HHMaybe you’ve seen this show called House Hunters. I’ve watched it myself a time or two and I don’t even know why, because house shopping ranks way up at the top of my list of things that I’d rather stick sharp things in my eyes than ever do again. Much like car shopping, high school, and giving birth.

Nonetheless, I often find myself in pajamas with no plans that involve real people, in front of the TV, flipping through eleventy hundred channels unable to find something that grabs my attention. That usually ends up with me watching the food channel or HGTV. And since I’m on a diet and don’t want to tempt myself with a Cupcake Wars marathon, that means I’m watching House Hunters or one of the other 800 variations of that program. Caribbean Life often makes me wonder why I’m still living in Ohio…but I digress.

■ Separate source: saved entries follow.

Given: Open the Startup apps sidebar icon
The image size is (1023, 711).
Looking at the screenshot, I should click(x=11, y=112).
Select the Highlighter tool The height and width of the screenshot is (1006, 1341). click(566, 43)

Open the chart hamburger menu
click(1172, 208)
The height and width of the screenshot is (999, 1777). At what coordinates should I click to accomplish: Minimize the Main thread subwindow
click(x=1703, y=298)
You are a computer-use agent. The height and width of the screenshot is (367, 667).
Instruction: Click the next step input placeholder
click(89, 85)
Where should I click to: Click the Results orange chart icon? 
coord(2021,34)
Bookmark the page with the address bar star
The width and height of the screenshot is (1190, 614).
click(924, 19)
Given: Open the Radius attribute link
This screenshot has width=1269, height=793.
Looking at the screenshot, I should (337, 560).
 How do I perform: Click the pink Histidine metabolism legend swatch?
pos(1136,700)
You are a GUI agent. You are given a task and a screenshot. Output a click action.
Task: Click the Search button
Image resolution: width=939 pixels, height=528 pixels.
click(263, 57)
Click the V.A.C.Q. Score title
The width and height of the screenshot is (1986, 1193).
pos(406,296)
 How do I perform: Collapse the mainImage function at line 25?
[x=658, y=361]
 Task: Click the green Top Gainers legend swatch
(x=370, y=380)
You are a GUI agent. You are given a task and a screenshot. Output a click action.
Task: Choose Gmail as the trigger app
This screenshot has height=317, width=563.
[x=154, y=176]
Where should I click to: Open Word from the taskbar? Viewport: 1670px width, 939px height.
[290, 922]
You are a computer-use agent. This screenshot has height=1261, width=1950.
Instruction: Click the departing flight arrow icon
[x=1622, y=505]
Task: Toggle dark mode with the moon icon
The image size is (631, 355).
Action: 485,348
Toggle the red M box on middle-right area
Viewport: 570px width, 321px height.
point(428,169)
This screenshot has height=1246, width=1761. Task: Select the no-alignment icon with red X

So every episode of House Hunters follows the same exact formula. Obviously it’s a winning formula or else it still wouldn’t be on TV. But just once I’d like to see a variation. Just to spice things up. Watching House Hunters is like being married for 30 years. You like it OK, but every now and then you’d like to be surprised. Not like a visitor at the back door surprised, but more like a coming home to a bottle of chilled wine and a little wrapped box from the jewelry store kind of surprised.

Nonetheless, every episode has some couple where each one wants something distinctly different. He wants a modern industrial contemporary and she wants a charming Craftsman. I don’t care what planet you live on, there will never be a compromise to this. Someone is going to lose and forever be resentful about it. Let’s face it; they should’ve broken up on the third date. If you can’t decide on this, what makes you even think you can decide on how many kids to have? FFS.

And don’t you just want to slap those little bitches in the face when they say they have five kids and she makes organic, vegan candles and he’s a freelance performance artist and their budget is $1.8 million? They also need a yoga studio and room to grow their own vegetables, because the kids can’t eat anything that pesticide has been sprayed upon. This is the point when I think I am doing shit wrong working 40 hours a week for the man, hoping I can contribute to the college funds, running around to various activities, and lucky if I can provide a hot fast food dinner twice a week. The last time I bought a house in 2011, I had to provide 20 years worth of financial statements, proof I had money to pay the mortgage, a blood and urine sample, a video proving I could do the hula hoop, and an affidavit stating I’d give over my first born if I couldn’t make the payments. Just kidding about the affidavit.

After all that, they look at three houses. And she just can’t live with those dark granite countertops. He can’t fathom a life without double vanities. And God forbid the guest room has a tiny closet. This will just not do! Listen here you fucking spoiled brats. I’ve NEVER had countertops I could live with, not in 5 houses. NEVER. But guess what? I have those horrid countertops and I’m still alive. I mean I have to be friends with someone for a considerable amount of time before I invite them over for cocktails and tapas, and not one visit occurs without my now well versed “I hate these countertops” conversation. After a couple of cocktails, no one gives a shit about my countertops. Actually, no one ever gave a shit about my counter tops, except for me. And apparently, I don’t give enough of a shit about my countertops to change them. You know, because I like eating…and electric.

Yet after the 25 minutes of drama, they settle on their “perfect home” and couldn’t be happier. Those counter tops aren’t much of a bother and they love the extra time they get to spend together in the morning because they have to share a bathroom sink. You know neither one of them is happy. They’re just yucking it up for the camera.

The show I REALLY want to see is the one where they’re fighting over that crappy house during their divorce proceedings. Not only do they want that shitty house, but they want that fucking Journey CD from 1988 that they left in your car.

That would be totally worth spending a rainy day in PJ’s in front of the TV. And I’m putting HGTV on notice…if you make this show, you owe me some royalties.